** Start EXTRACTED ENTRIES **

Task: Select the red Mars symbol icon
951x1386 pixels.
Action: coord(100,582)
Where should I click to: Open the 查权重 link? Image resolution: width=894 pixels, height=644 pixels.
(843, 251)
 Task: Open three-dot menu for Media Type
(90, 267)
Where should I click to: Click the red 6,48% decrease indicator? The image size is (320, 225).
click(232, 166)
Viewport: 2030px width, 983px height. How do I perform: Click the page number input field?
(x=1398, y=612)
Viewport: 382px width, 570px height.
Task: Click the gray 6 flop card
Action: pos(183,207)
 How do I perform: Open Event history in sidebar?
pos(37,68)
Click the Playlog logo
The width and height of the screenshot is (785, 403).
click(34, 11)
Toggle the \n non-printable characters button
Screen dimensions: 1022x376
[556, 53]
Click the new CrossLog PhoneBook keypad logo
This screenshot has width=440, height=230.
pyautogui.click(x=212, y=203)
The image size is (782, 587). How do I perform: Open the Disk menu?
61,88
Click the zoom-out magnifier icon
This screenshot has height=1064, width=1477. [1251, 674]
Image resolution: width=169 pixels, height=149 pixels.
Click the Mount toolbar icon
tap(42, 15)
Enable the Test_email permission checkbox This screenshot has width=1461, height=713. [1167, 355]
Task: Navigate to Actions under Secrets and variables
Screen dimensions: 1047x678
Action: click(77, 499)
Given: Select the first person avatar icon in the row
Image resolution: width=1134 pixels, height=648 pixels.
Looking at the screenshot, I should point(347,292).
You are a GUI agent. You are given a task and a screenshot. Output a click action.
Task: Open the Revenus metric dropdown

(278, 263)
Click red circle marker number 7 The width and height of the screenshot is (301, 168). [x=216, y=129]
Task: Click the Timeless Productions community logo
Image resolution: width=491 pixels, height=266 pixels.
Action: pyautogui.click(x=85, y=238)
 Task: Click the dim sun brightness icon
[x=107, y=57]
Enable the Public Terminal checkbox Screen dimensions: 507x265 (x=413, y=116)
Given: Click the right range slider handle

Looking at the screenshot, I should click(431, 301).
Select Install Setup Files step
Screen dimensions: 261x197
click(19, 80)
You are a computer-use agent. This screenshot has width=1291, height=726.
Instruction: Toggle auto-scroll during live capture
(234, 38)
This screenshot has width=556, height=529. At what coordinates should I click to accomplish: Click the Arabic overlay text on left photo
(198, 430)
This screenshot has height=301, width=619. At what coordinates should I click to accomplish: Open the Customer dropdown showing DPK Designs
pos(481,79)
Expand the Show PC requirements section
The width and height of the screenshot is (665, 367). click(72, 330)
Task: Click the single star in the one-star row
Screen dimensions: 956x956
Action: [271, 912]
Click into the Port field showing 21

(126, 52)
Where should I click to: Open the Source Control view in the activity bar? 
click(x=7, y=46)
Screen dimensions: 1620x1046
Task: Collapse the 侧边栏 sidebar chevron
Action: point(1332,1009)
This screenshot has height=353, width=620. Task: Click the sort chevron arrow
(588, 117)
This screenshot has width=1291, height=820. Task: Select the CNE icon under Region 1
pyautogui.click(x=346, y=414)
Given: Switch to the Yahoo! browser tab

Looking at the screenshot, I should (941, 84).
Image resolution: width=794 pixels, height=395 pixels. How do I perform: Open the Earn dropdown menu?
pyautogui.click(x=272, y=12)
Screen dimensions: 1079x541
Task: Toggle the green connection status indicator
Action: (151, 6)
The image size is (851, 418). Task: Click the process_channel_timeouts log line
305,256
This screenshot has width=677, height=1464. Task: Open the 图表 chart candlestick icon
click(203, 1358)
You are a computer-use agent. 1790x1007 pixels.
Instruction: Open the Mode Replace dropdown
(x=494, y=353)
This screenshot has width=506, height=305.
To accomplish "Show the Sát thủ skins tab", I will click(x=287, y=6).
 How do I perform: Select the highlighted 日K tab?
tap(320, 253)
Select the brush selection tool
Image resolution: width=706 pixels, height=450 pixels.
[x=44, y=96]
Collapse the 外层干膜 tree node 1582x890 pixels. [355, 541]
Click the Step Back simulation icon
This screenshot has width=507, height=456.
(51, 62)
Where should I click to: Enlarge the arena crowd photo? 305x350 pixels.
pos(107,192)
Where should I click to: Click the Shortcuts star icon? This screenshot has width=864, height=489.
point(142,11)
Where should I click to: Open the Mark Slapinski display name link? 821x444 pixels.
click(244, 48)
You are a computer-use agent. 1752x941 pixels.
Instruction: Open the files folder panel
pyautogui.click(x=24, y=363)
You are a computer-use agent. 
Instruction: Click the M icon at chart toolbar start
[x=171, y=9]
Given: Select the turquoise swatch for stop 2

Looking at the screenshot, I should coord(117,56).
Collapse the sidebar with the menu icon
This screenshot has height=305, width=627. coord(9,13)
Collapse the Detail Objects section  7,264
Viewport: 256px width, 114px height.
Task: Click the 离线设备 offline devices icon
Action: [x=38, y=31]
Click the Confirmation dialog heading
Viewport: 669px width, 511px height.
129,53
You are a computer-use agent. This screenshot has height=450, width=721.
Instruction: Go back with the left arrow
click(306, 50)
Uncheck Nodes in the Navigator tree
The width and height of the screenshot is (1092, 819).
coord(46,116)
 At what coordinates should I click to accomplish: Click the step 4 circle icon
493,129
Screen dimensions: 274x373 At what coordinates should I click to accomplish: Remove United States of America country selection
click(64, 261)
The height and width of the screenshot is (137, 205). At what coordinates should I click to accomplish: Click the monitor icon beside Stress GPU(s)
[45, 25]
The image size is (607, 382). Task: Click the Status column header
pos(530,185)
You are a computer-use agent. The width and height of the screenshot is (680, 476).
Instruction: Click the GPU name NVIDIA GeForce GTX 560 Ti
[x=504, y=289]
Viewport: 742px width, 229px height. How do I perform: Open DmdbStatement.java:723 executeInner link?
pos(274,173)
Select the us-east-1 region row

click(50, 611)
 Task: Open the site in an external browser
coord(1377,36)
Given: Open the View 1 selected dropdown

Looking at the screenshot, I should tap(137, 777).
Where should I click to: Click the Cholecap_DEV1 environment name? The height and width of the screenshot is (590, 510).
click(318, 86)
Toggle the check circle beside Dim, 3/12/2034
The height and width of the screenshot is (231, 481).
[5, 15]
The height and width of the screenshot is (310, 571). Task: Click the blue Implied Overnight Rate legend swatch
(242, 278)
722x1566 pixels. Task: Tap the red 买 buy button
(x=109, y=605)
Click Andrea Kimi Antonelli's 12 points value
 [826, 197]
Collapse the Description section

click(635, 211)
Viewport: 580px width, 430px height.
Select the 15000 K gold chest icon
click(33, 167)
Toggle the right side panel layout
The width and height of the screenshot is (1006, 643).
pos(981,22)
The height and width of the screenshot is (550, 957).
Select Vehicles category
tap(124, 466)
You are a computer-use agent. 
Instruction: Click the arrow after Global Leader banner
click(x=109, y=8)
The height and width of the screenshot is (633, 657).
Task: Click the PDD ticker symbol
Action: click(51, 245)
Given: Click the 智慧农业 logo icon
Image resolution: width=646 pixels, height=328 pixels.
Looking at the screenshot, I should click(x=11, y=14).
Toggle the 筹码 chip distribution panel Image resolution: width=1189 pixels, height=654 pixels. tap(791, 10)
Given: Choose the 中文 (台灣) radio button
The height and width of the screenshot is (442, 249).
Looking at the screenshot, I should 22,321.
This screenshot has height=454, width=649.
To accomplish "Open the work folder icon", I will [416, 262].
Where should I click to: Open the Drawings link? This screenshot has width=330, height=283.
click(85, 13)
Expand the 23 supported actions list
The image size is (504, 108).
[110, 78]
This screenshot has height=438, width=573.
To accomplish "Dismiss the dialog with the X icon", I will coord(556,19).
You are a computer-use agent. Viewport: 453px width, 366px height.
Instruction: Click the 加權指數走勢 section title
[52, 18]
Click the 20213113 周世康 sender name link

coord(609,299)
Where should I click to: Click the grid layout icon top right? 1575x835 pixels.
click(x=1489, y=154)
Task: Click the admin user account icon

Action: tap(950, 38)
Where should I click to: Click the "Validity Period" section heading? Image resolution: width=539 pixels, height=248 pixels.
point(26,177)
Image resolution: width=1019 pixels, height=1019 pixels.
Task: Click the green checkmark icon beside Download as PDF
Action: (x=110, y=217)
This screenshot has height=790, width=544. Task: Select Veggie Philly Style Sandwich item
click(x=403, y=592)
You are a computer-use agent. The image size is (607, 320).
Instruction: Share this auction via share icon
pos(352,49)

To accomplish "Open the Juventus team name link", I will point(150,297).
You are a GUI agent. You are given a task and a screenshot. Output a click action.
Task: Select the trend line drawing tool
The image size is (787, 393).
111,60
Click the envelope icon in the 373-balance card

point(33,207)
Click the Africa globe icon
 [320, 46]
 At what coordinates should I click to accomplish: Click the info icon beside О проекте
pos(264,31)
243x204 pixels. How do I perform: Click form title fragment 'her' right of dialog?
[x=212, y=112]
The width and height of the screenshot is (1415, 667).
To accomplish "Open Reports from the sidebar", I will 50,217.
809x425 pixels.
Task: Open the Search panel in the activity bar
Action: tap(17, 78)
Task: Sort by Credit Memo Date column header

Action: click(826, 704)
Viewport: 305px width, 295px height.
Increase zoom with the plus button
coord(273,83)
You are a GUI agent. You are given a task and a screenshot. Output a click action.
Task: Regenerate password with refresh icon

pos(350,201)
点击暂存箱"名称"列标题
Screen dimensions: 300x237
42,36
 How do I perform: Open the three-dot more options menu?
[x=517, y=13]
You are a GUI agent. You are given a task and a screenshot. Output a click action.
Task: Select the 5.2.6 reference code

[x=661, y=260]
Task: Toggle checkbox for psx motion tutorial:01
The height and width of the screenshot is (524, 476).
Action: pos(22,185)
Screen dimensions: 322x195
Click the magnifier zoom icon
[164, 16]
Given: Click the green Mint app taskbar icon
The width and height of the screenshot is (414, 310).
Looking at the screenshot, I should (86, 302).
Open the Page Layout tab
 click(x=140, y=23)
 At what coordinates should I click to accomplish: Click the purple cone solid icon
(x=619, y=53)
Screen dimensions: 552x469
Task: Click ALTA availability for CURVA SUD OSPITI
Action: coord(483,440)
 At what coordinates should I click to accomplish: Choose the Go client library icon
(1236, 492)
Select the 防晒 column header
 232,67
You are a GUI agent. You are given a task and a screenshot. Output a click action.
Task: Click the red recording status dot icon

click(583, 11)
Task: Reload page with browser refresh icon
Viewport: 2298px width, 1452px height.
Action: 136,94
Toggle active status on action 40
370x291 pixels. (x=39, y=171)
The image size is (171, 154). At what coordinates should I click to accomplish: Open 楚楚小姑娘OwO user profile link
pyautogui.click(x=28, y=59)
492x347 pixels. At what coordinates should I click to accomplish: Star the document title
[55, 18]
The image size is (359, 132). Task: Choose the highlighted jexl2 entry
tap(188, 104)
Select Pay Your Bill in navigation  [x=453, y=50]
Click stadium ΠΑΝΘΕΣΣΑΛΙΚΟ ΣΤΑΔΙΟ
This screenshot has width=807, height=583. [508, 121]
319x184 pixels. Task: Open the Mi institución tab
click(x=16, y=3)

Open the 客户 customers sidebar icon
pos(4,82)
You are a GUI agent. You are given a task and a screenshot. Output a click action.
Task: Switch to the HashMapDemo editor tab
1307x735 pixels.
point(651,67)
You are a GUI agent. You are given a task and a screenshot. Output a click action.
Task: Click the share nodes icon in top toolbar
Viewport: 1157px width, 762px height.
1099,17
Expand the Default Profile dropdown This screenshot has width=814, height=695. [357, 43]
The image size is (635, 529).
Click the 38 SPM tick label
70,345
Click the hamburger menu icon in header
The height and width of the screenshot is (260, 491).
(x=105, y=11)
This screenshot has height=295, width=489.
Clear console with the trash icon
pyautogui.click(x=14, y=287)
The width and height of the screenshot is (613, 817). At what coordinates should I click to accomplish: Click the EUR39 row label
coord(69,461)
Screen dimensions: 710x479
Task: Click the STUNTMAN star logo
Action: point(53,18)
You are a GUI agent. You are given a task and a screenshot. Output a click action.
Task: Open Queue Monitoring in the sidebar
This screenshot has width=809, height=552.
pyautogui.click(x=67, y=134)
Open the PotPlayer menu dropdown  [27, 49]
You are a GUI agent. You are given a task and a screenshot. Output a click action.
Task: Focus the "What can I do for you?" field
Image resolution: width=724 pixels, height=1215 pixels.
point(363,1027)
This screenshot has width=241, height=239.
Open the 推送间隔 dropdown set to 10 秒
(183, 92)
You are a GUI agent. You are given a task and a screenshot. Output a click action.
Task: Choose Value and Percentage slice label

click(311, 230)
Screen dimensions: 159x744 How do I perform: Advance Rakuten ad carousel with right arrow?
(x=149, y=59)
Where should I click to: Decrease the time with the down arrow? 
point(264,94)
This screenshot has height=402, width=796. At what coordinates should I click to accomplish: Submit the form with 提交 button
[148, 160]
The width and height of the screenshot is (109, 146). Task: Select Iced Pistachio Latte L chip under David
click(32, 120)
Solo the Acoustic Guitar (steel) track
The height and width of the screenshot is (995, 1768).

** End EXTRACTED ENTRIES **

> _YOUR OBJECTIVE_
Reproduce the lines verbatim, beginning at the line that contains "Select Pay Your" and stopping after the line that contains "point(651,67)".

> _CORRECT ANSWER_
Select Pay Your Bill in navigation  [x=453, y=50]
Click stadium ΠΑΝΘΕΣΣΑΛΙΚΟ ΣΤΑΔΙΟ
This screenshot has width=807, height=583. [508, 121]
319x184 pixels. Task: Open the Mi institución tab
click(x=16, y=3)

Open the 客户 customers sidebar icon
pos(4,82)
You are a GUI agent. You are given a task and a screenshot. Output a click action.
Task: Switch to the HashMapDemo editor tab
1307x735 pixels.
point(651,67)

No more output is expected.